The Trump administration's family separation policy is a nightmare. More than 2,800 children have been taken away from their families since the Trump administration's new "zero tolerance" policy was implemented, according to the American Civil Liberties Union. Trump officials believed the policy would deter more families from trying to cross the border unlawfully. And that new policy was implemented by the order of Trump's first attorney general, Jeff Sessions, over the complaints and warnings of top immigration lawyers in the Justice Department. It is entirely fair to lay this whole mess at Trump's feet.
But those excesses were made possible because the Obama administration oversaw a huge escalation in federal immigration enforcement and deportations. Trump talks a tougher game on immigration, but Obama still holds the inglorious record for the most deportations in a single year. And, yes, Trump is correct that the detention facilities his administration has filled to the brim were built during the Obama administration, which also caged immigrant kids—albeit under less common circumstances than the Trump administration has done.
The Trump administration's approach to immigration enforcement has been aggressive and deliberately punitive in a way that Obama's was not. Beyond the appalling family separation policy, Trump's sought to restrict both legal and illegal immigration in ways that no president in recent history has. He's shifted one of America's two major parties in a nationalist, xenophobic direction—or perhaps he owes his success to the fact that it had already shifted that direction, but that's no better—and elevated people like Stephen Miller to places where they can set policy. That's all horrifically bad.
But he was only able to do most of that because previous presidential administrations—not just Obama and Biden, but plenty of others before it—built a powerful leviathan dedicated to preventing the free movement of people.

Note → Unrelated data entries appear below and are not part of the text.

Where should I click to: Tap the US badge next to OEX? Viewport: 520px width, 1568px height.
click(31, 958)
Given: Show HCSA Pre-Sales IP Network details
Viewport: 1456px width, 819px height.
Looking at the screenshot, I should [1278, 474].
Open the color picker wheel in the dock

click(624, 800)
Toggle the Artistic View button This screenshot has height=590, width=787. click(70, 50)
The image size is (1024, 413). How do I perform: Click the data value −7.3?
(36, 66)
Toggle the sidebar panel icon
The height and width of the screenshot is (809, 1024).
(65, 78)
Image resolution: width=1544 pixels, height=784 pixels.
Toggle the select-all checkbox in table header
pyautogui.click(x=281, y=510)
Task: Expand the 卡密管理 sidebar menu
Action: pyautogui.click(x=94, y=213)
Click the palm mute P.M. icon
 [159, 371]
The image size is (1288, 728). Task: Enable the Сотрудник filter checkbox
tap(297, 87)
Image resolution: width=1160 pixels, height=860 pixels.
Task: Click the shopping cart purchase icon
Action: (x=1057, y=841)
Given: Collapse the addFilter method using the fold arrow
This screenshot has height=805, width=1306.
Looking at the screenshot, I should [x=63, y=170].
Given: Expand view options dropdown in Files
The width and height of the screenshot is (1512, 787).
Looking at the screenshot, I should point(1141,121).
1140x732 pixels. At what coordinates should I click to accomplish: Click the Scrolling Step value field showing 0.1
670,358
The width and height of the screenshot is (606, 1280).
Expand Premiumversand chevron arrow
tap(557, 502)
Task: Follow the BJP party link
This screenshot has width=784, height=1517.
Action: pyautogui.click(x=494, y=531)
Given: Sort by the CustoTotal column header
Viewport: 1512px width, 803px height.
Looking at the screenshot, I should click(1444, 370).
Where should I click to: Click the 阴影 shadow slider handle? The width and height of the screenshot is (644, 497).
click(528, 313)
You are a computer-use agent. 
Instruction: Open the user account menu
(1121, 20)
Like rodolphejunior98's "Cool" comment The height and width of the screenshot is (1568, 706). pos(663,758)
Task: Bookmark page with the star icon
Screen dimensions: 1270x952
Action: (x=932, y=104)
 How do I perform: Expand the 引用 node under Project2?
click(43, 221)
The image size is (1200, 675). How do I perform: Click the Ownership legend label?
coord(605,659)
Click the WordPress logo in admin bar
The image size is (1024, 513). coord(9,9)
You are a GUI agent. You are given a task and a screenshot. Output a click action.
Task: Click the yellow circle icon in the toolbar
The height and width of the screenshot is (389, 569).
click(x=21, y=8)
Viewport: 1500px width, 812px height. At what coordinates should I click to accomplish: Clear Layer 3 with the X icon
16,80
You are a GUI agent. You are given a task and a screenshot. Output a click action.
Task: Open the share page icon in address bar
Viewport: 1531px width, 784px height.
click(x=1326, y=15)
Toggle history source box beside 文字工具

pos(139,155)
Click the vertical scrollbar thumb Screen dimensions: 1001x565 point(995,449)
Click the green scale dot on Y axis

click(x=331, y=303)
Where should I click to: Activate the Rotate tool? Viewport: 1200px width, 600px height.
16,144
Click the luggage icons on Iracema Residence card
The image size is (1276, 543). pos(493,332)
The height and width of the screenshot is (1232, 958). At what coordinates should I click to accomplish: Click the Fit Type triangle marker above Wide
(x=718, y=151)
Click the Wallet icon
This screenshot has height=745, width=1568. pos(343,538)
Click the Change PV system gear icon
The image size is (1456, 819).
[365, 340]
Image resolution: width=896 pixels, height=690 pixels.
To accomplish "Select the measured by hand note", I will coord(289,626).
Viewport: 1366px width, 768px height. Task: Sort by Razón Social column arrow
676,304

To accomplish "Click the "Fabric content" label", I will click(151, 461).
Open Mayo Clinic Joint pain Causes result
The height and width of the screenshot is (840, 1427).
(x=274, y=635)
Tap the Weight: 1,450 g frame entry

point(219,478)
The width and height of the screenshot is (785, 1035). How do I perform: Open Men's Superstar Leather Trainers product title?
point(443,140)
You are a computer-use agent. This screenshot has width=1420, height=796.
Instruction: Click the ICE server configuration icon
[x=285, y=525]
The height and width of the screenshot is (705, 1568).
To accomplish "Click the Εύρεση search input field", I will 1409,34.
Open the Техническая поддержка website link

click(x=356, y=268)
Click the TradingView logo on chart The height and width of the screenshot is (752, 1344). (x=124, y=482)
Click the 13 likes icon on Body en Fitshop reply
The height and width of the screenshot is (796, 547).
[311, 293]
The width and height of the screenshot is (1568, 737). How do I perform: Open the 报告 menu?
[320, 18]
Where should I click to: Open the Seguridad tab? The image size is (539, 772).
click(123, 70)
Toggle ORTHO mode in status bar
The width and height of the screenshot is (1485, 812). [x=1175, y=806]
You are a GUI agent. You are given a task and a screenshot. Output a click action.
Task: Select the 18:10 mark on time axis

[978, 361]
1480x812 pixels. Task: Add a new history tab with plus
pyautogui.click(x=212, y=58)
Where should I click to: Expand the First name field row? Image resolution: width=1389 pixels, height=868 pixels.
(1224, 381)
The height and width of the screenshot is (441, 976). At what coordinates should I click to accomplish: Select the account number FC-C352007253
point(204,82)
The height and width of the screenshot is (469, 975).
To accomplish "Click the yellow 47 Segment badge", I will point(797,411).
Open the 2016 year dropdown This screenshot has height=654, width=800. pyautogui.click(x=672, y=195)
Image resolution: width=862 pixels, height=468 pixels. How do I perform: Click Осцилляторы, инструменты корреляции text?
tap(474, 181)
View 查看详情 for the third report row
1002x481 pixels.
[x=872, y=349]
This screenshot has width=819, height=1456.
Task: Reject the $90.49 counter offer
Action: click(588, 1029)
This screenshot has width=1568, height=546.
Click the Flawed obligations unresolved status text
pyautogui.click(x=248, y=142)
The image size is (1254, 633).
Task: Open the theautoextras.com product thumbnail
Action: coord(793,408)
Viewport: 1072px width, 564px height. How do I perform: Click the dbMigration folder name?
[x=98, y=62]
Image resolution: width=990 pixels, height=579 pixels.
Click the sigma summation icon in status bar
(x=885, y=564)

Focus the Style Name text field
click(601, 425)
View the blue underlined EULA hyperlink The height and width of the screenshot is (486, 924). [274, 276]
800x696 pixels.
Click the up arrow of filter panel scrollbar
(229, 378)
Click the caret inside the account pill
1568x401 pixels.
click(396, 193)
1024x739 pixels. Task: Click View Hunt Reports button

During Thursday night's debate, Biden promised that he'd send Congress a major immigration reform that would include a "pathway to citizenship" for undocumented immigrants within 100 days of taking office. But it's fair to ask, as Trump did several times, why that wasn't done already.
"He had eight years and he did nothing except build cages to keep children in," Trump said.
If Biden gets another shot at one of the top spots in the executive branch, maybe he'll take a lesson from all this. Before you start building cages, you should ask yourself how your political opponents might use them.